News and notes from here and there

Nate Maly celebrated his birthday at a party with family and friends. A good time was had by all.

Chester’s Green was filled to the brim recently, with the 45th Annual Chester Fall Festival. The weather was perfect, folks enjoyed visiting the many vendors and getting some early holiday shopping done. And best of all, they got to visit with friends and neighbors and meet new people.

It’s a family tradition: Come fall, and the turning of the leaves, we head for the Mohawk Trail. Daughter Jeanie and I started off to Bennington, ending up in Greenfield, Mass. The memories of long ago rush back to me. I was a child at the gift shop, buying a tomahawk, a head-dress, a native American doll, spending all my allowance.

Some 85 members of the American Legion Post No. 67 attended a Tuesday night prime rib dinner, for those early birds who paid their dues early.

Jayne Flick, Jean Bolaski and I attended the Springfield Community Players to see Vanya and Sonia and Masha and Spike. What a great job the actors did. Chester’s very own Anna Kendall played a leading role.

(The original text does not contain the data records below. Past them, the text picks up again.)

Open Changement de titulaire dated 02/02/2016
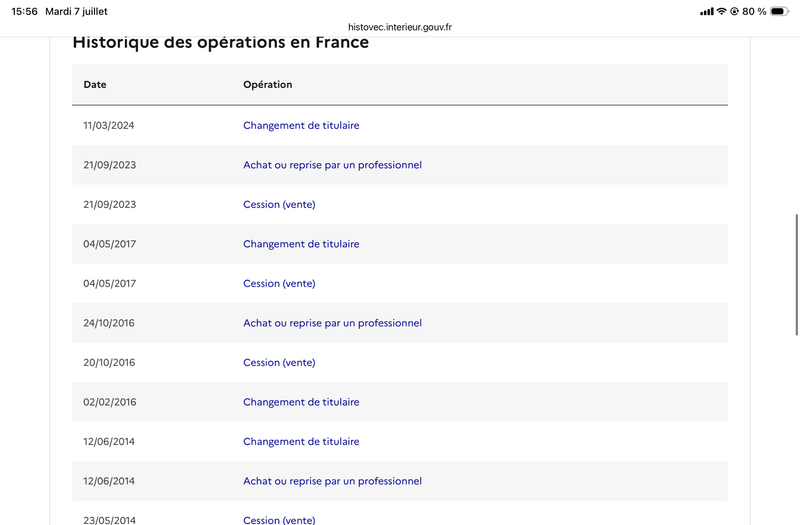The image size is (800, 525). [x=301, y=402]
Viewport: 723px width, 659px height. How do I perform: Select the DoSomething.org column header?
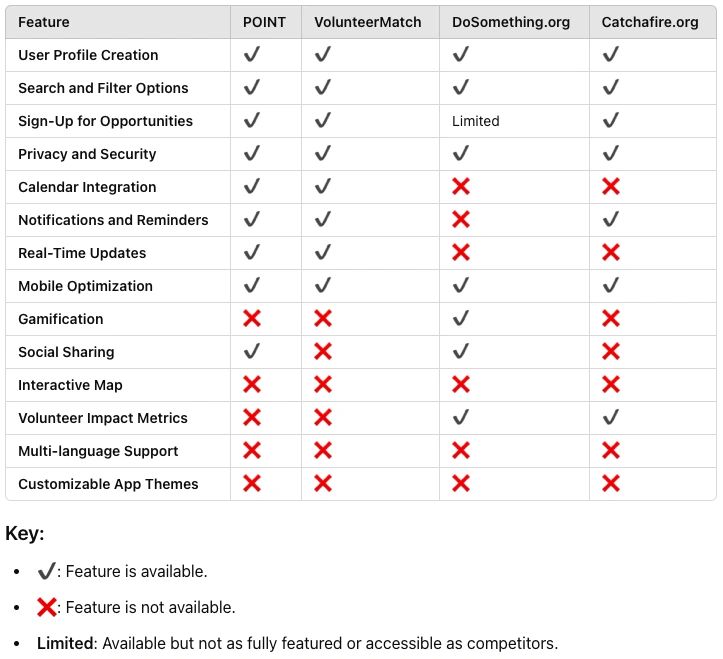[x=511, y=22]
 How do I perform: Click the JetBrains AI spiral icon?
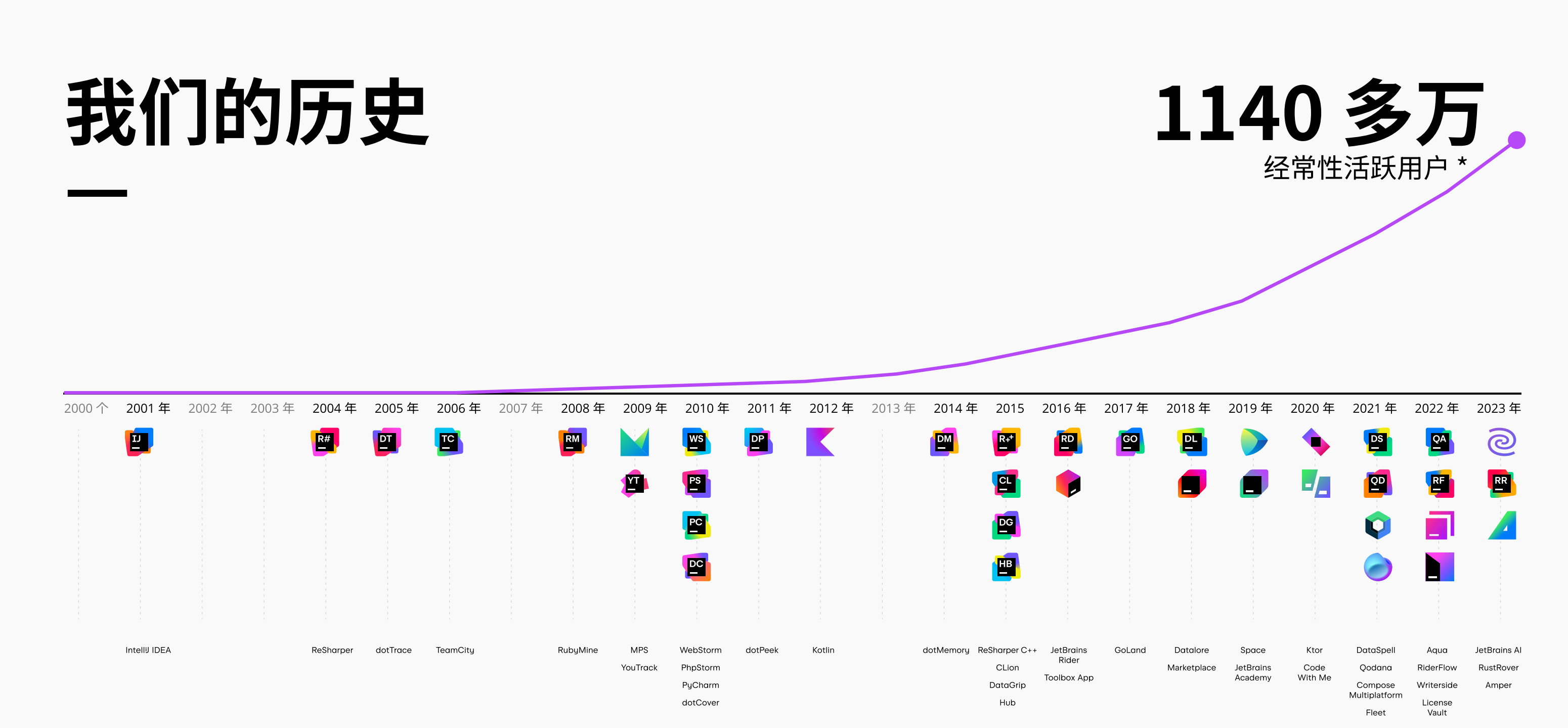tap(1501, 442)
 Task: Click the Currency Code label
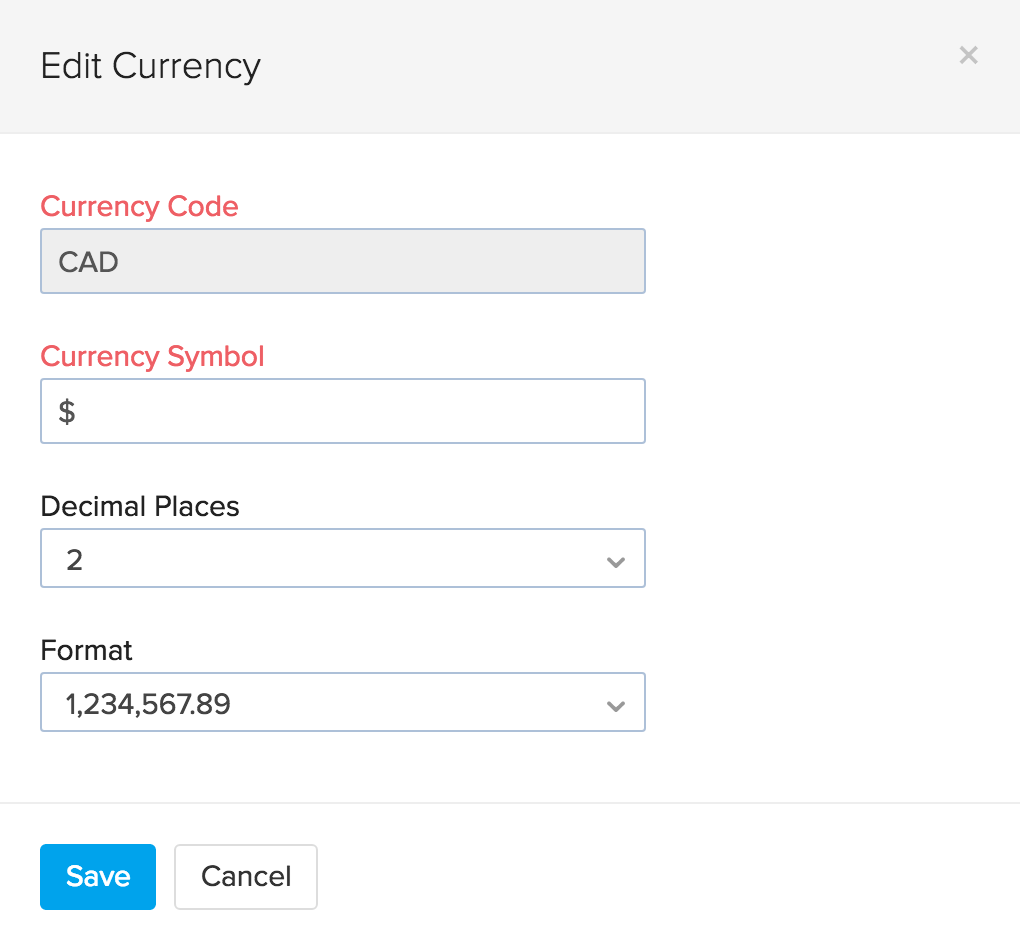click(x=139, y=206)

Paul Spicer has died. Paul was my new friend and card-playing buddy at Springfield Health and Rehabilitation Center. He usually won every hand. Paul will be missed.

Springfield High School Class of 1959 met for lunch at Riverside Restaurant on Friday. It was a great turnout.


Answer to last week’s trivia question: The Sale on the Green — now known as the Fall Festival — started in Chester 45 years ago.

This week’s trivia question: Batman celebrated a birthday this week. How old did he turn?


Street Talk

What do you feel has influenced a change in customer service?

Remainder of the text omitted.